Unlike Augustus, Hazel was always very pessimistic when it came to her life span due to lung problems and her difficulty breathing without the cannula, but their approach gave the story a new start and the couple started to live intensely the time they had.

A parallel story that leads them to undertake certain adventures is Hazel’s obsession with “An Imperial Affliction” – a fictional book, but which, in the story, is authored by Peter Van Houten -, she seeks answers to his end, as it has as last line an incomplete sentence that leaves you with many hypotheses of what could have happened.

This fact takes the couple to Amsterdam embarking on a journey full of questions, but which at the end are given completely different answers than they expected.

1 –

read Who are you, Alaska?

The name of the work in English is that it would have a literal translation, but, in my opinion, the adaptation made by Brazilian translators was much more consistent with the story than the original.

This was John Green’s first book and had a 10-year commemorative edition in 2015, which contained an interview with the author on the most curious topics covered in the books, as well as questions that were not answered on purpose in history and that fans are still mad with curiosity today, it also had deleted chapters.

The series inspired by the book was launched at the end of 2019 and was undoubtedly one of the best adaptations made of books, it had many scenes with identical lines and those that needed to be deleted, adapted or added were so well worked that the viewer felt that it was entirely possible that it happened in the literary work.

The story is based on the life of Miles Halter or “Gordo”, as he is ironically called, who is a boy in love with the last words of people, especially that of François Rabelaisque who was “I am going in search of a great maybe”.

The young man decides to withdraw from all his old quiet life to study at Culver Creek, a boarding school, in order to find his great one perhaps; on this journey he meets who becomes his best friend, Chip Martin or “Colonel”, Takumi and Alasca Young, an extremely profound, mysterious girl far ahead of her time, who defended tooth and nail the causes of social minorities, mainly about the feminist movement – remembering that the story takes place in the early 2000s.

Miles is enchanted by Alaska, for his rebellious and determined way of life and for his speeches always full of interpretations.
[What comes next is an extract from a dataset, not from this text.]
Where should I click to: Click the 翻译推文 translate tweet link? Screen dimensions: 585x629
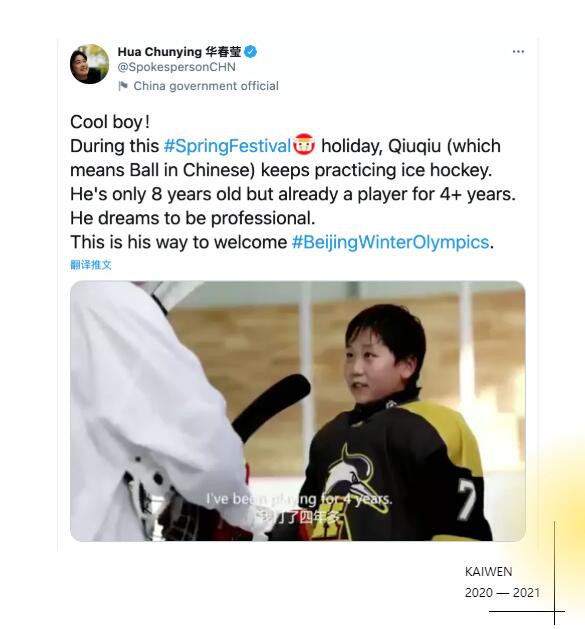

She is passionate about the last words of a specific person: Simón Bolivar, the revolutionary died shortly after asking “How will I get out of this maze?” which, in Alaska’s interpretation, would be the labyrinth of suffering that she herself was trying to untangle.

Throughout the narrative, a lot of religious and philosophical issues are addressed, there is also the prevalence of the sarcastic humor of Miles and his friends who prank around the school and drive Dean Hyde or “Eagle” crazy, live intensely and become more and more entwined in the complex. Alaskan drama.

The book begins with a countdown, which ends in the middle of it, and begins again when the story takes a completely different turn. John Green left numerous questions at the end of the book that pique the reader’s curiosity to the point of being asked numerous times for answers. In the commemorative edition of the book, Green replied:

Some questions I didn’t answer in the book are the ones I didn’t want to answer or thought I shouldn’t answer. Throughout our lives, questions arise, important questions, which need and deserve to be answered, but which still remain unanswered. Some mysteries around deaths, friendships, romance and religion will never be solved in a way that you find satisfactory. The interesting question for me is: can you continue to live a life of hope in the face of insoluble uncertainty? We need to find a way to live with ambiguity without being consumed by great absences and responses.

For answers like this and for the turnaround present in the middle of the book when analyzing it in depth, I consider it one of the best I have read.

I hope your reading is productive, enjoy this universe a lot!